Print every record exactly, omitting none.

Stored items from a collection
= Beginning of Section =
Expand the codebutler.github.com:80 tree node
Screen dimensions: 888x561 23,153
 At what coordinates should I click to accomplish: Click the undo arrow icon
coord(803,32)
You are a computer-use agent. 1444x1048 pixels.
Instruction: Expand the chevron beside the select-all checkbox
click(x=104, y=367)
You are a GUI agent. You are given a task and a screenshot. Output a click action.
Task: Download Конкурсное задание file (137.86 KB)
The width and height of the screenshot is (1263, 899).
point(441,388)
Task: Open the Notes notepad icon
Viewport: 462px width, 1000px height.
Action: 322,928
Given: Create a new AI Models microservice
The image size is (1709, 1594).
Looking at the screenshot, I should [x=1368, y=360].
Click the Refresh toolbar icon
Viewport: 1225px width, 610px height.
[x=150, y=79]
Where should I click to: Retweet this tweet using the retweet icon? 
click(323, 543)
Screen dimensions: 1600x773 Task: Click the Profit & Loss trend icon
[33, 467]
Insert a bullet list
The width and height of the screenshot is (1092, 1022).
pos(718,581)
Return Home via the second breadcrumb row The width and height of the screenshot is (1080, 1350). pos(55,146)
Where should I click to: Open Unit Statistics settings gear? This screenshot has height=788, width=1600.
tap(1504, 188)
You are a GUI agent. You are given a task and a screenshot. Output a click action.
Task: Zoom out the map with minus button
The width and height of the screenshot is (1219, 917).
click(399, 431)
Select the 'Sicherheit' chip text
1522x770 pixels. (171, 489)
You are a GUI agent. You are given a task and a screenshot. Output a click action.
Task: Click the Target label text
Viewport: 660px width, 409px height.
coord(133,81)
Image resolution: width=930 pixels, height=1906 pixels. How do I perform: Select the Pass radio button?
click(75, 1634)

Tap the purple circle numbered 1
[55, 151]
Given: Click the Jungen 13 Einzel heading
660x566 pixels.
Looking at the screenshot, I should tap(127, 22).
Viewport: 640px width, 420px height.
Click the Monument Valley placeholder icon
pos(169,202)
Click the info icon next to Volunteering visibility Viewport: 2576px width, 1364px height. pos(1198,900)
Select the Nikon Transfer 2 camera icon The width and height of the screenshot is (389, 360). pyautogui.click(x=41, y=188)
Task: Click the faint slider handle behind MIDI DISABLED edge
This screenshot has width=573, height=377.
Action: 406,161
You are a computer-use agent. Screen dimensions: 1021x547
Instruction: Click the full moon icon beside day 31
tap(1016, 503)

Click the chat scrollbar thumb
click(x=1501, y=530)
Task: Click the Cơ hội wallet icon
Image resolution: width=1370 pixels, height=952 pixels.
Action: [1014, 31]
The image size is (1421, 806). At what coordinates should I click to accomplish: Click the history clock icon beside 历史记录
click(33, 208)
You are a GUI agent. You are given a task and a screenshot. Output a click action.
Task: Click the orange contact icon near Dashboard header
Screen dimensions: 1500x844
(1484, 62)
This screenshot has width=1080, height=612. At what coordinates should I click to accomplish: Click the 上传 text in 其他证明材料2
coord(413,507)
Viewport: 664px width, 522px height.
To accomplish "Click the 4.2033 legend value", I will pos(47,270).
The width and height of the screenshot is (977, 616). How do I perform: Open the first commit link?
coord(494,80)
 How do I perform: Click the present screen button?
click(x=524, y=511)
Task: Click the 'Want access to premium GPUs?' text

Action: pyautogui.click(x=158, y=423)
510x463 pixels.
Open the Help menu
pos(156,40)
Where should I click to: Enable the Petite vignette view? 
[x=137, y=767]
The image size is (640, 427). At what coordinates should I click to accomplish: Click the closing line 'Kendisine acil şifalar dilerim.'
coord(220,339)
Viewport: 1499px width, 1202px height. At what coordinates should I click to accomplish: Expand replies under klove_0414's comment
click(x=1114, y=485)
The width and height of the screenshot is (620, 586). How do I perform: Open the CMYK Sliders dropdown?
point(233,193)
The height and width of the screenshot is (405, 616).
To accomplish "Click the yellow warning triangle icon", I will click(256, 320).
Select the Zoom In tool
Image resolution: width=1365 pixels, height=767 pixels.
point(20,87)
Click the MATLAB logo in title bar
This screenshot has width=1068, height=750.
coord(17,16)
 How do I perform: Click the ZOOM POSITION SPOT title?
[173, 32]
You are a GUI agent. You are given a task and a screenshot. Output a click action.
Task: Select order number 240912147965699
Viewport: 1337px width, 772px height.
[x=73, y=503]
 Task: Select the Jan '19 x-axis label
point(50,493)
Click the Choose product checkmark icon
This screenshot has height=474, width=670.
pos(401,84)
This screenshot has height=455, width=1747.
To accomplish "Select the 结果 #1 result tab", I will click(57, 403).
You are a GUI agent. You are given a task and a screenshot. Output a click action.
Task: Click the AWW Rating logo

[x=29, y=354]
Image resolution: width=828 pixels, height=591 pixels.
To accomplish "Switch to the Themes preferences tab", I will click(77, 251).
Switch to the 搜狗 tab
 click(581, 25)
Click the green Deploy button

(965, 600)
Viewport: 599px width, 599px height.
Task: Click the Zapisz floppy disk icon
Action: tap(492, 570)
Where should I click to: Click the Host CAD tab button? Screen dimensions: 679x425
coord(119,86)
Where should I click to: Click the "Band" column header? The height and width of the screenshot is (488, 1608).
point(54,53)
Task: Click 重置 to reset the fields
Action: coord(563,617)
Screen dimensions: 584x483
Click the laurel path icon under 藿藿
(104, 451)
= End of Section =
• [ANSWER TO THIS TASK]:
Expand the codebutler.github.com:80 tree node
Screen dimensions: 888x561 23,153
 At what coordinates should I click to accomplish: Click the undo arrow icon
coord(803,32)
You are a computer-use agent. 1444x1048 pixels.
Instruction: Expand the chevron beside the select-all checkbox
click(x=104, y=367)
You are a GUI agent. You are given a task and a screenshot. Output a click action.
Task: Download Конкурсное задание file (137.86 KB)
The width and height of the screenshot is (1263, 899).
point(441,388)
Task: Open the Notes notepad icon
Viewport: 462px width, 1000px height.
Action: 322,928
Given: Create a new AI Models microservice
The image size is (1709, 1594).
Looking at the screenshot, I should [x=1368, y=360].
Click the Refresh toolbar icon
Viewport: 1225px width, 610px height.
[x=150, y=79]
Where should I click to: Retweet this tweet using the retweet icon? 
click(323, 543)
Screen dimensions: 1600x773 Task: Click the Profit & Loss trend icon
[33, 467]
Insert a bullet list
The width and height of the screenshot is (1092, 1022).
pos(718,581)
Return Home via the second breadcrumb row The width and height of the screenshot is (1080, 1350). pos(55,146)
Where should I click to: Open Unit Statistics settings gear? This screenshot has height=788, width=1600.
tap(1504, 188)
You are a GUI agent. You are given a task and a screenshot. Output a click action.
Task: Zoom out the map with minus button
The width and height of the screenshot is (1219, 917).
click(399, 431)
Select the 'Sicherheit' chip text
1522x770 pixels. (171, 489)
You are a GUI agent. You are given a task and a screenshot. Output a click action.
Task: Click the Target label text
Viewport: 660px width, 409px height.
coord(133,81)
Image resolution: width=930 pixels, height=1906 pixels. How do I perform: Select the Pass radio button?
click(75, 1634)

Tap the purple circle numbered 1
[55, 151]
Given: Click the Jungen 13 Einzel heading
660x566 pixels.
Looking at the screenshot, I should tap(127, 22).
Viewport: 640px width, 420px height.
Click the Monument Valley placeholder icon
pos(169,202)
Click the info icon next to Volunteering visibility Viewport: 2576px width, 1364px height. pos(1198,900)
Select the Nikon Transfer 2 camera icon The width and height of the screenshot is (389, 360). pyautogui.click(x=41, y=188)
Task: Click the faint slider handle behind MIDI DISABLED edge
This screenshot has width=573, height=377.
Action: 406,161
You are a computer-use agent. Screen dimensions: 1021x547
Instruction: Click the full moon icon beside day 31
tap(1016, 503)

Click the chat scrollbar thumb
click(x=1501, y=530)
Task: Click the Cơ hội wallet icon
Image resolution: width=1370 pixels, height=952 pixels.
Action: [1014, 31]
The image size is (1421, 806). At what coordinates should I click to accomplish: Click the history clock icon beside 历史记录
click(33, 208)
You are a GUI agent. You are given a task and a screenshot. Output a click action.
Task: Click the orange contact icon near Dashboard header
Screen dimensions: 1500x844
(1484, 62)
This screenshot has width=1080, height=612. At what coordinates should I click to accomplish: Click the 上传 text in 其他证明材料2
coord(413,507)
Viewport: 664px width, 522px height.
To accomplish "Click the 4.2033 legend value", I will pos(47,270).
The width and height of the screenshot is (977, 616). How do I perform: Open the first commit link?
coord(494,80)
 How do I perform: Click the present screen button?
click(x=524, y=511)
Task: Click the 'Want access to premium GPUs?' text

Action: pyautogui.click(x=158, y=423)
510x463 pixels.
Open the Help menu
pos(156,40)
Where should I click to: Enable the Petite vignette view? 
[x=137, y=767]
The image size is (640, 427). At what coordinates should I click to accomplish: Click the closing line 'Kendisine acil şifalar dilerim.'
coord(220,339)
Viewport: 1499px width, 1202px height. At what coordinates should I click to accomplish: Expand replies under klove_0414's comment
click(x=1114, y=485)
The width and height of the screenshot is (620, 586). How do I perform: Open the CMYK Sliders dropdown?
point(233,193)
The height and width of the screenshot is (405, 616).
To accomplish "Click the yellow warning triangle icon", I will click(256, 320).
Select the Zoom In tool
Image resolution: width=1365 pixels, height=767 pixels.
point(20,87)
Click the MATLAB logo in title bar
This screenshot has width=1068, height=750.
coord(17,16)
 How do I perform: Click the ZOOM POSITION SPOT title?
[173, 32]
You are a GUI agent. You are given a task and a screenshot. Output a click action.
Task: Select order number 240912147965699
Viewport: 1337px width, 772px height.
[x=73, y=503]
 Task: Select the Jan '19 x-axis label
point(50,493)
Click the Choose product checkmark icon
This screenshot has height=474, width=670.
pos(401,84)
This screenshot has height=455, width=1747.
To accomplish "Select the 结果 #1 result tab", I will click(57, 403).
You are a GUI agent. You are given a task and a screenshot. Output a click action.
Task: Click the AWW Rating logo

[x=29, y=354]
Image resolution: width=828 pixels, height=591 pixels.
To accomplish "Switch to the Themes preferences tab", I will click(77, 251).
Switch to the 搜狗 tab
 click(581, 25)
Click the green Deploy button

(965, 600)
Viewport: 599px width, 599px height.
Task: Click the Zapisz floppy disk icon
Action: tap(492, 570)
Where should I click to: Click the Host CAD tab button? Screen dimensions: 679x425
coord(119,86)
Where should I click to: Click the "Band" column header? The height and width of the screenshot is (488, 1608).
point(54,53)
Task: Click 重置 to reset the fields
Action: coord(563,617)
Screen dimensions: 584x483
Click the laurel path icon under 藿藿
(104, 451)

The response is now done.